Economist predict Ireland likely to be offered new bank guarantee amidst  Covid-19 crisis

Ireland, as part of a coordinated approach with the eurozone, will likely be offered some sort of bank guarantee to respond to the Covid-19 fallout, such is the exceptional nature of the crisis, leading economists have said.

Dermot O’Leary, chief economist at Goodbody, said a national support package could likely involve two parts like has happened elsewhere — with fiscal measures from the Government, as well as guarantee of loans in the banks.

He said that the fiscal measures already taken by the Government as part of its response to the crisis in recent days was similar in size to the British response in terms of the welfare and business supports that Boris Johnson’s government announced on Tuesday night.

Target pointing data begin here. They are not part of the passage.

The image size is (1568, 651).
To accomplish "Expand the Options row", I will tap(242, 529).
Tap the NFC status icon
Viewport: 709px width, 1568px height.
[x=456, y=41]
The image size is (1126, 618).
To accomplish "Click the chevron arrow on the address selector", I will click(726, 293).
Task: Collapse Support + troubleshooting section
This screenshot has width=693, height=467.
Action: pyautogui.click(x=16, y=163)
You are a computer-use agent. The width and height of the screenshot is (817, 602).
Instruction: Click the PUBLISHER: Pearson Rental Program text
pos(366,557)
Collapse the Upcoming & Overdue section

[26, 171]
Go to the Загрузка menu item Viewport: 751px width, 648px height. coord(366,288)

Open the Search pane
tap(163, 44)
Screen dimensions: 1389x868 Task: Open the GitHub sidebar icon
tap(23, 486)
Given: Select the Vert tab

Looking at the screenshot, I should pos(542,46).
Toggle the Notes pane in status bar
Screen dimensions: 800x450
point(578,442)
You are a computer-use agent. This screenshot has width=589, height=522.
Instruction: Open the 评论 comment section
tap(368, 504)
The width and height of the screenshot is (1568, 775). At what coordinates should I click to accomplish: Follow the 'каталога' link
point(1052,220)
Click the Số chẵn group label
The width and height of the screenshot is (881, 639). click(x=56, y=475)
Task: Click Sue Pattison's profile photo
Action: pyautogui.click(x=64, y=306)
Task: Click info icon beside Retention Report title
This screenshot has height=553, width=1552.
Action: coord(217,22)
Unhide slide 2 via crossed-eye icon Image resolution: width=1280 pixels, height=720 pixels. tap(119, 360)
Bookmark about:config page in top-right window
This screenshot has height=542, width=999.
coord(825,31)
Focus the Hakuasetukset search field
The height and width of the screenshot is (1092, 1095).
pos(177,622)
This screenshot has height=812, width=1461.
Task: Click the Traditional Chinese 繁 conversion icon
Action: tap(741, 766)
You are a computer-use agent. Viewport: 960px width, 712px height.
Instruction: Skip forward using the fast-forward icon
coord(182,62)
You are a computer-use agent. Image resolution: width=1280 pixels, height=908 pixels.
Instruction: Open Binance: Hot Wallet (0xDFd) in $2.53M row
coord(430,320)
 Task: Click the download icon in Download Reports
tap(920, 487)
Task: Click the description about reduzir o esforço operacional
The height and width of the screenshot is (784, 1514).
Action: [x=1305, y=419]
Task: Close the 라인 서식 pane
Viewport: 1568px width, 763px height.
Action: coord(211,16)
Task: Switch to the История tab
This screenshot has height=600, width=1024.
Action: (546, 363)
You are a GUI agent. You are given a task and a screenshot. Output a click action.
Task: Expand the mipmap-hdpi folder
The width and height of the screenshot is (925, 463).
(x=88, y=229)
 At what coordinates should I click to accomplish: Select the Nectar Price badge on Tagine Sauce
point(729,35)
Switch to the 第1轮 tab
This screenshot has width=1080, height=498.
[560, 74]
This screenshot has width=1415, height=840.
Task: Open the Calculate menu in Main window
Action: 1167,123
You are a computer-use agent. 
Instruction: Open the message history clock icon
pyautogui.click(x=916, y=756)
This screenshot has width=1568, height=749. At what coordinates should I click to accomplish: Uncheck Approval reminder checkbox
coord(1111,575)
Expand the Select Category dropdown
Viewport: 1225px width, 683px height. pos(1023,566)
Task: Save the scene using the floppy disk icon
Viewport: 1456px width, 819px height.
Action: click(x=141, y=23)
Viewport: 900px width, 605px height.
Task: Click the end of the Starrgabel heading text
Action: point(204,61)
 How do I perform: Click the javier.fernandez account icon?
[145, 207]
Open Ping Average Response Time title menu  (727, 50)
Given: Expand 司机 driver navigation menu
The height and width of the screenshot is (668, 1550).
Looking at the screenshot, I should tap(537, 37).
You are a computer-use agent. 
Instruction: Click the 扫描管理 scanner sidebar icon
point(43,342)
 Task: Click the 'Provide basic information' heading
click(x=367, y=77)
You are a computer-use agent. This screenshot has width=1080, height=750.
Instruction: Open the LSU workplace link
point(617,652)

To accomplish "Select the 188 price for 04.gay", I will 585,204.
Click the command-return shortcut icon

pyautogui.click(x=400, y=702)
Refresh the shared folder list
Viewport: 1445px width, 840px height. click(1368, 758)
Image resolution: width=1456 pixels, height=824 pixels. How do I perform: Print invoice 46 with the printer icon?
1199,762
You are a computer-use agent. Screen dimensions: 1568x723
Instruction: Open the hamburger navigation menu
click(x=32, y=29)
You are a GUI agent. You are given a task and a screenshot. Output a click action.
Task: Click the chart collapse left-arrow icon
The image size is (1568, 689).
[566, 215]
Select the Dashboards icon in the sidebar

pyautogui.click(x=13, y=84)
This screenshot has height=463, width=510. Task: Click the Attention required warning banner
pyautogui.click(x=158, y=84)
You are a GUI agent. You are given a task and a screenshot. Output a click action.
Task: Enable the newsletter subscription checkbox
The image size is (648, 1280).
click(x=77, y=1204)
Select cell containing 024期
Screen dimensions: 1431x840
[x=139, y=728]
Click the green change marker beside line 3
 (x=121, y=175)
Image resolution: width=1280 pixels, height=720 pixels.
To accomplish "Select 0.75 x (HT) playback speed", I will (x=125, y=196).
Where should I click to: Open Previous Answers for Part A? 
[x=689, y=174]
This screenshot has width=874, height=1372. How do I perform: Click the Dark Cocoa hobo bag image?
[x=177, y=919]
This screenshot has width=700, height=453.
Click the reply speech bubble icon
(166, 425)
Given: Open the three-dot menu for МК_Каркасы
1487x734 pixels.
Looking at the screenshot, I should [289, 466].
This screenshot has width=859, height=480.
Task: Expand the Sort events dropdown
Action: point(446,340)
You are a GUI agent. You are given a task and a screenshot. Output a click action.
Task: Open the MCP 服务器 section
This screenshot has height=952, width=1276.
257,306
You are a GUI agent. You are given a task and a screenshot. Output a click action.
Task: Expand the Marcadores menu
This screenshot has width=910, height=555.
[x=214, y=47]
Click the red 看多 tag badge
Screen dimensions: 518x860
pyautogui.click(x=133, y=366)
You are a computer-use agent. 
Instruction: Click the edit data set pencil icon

Mr O’Leary said, however, that the second part of the response in seeking a potential bank guarantee was “a different” proposition because of the controversial history that Ireland faced with its guarantee in 2008

No small country can any longer go out on a limb without the support of the eurozone powers, France and Germany, Mr O’Leary said.

Tony Foley, emeritus associate professor of economics at DCU Business School, said the economic fallout of the crisis was so large that any outcome could likely “defy expectations” and will require a bank guarantee.

“We are used to conventional slumps like in 2008. The OECD was talking about world economic growth as recently as a few weeks ago but that is inconceivable now.

“We are talking about a very large effect from the virus,” he said.

“Yes, it is another guarantee. We are entering into the same difficulties of a State having to get a guarantee — whether it is a full or partial guarantee remains to be seen.

“There are all these business loans which businesses cannot pay,” he said.

Mr Foley said that the eurozone is facing a potentially more severe dilemma than it faced in the last financial crisis before former ECB president Mario Draghi pledged “to do whatever it takes to preserve the euro”.

For Ireland, Mr Foley estimated the hit to the exchequer from additional social and health spending and from the loss of tax revenues would top €30bn.

He said he estimated that the number of jobs that will be lost in the next six months — as retail becomes the latest sector to shed jobs and close shops — would rise to 400,000 people, which suggests that the unemployment rate could surge to 20%.

Sector-by-sector, he said that employment in agriculture should remain at current levels; he expects employment numbers in industry to drop by 15% amid an overall international recession; but for construction employment levels to be unchanged.

However, Mr Foley estimated that retail and wholesale, which employs 310,000 people, would see a 50% drop in the the number of jobs; transport and storage would lose 15% of its jobs; and accounting and financial services and communications would likely suffer a 10% drop in numbers in their sectors.

Public administration will see no change in jobs numbers and a small drop of 3% in private education jobs, but health service job numbers wil surge by 30%, Mr Foley said.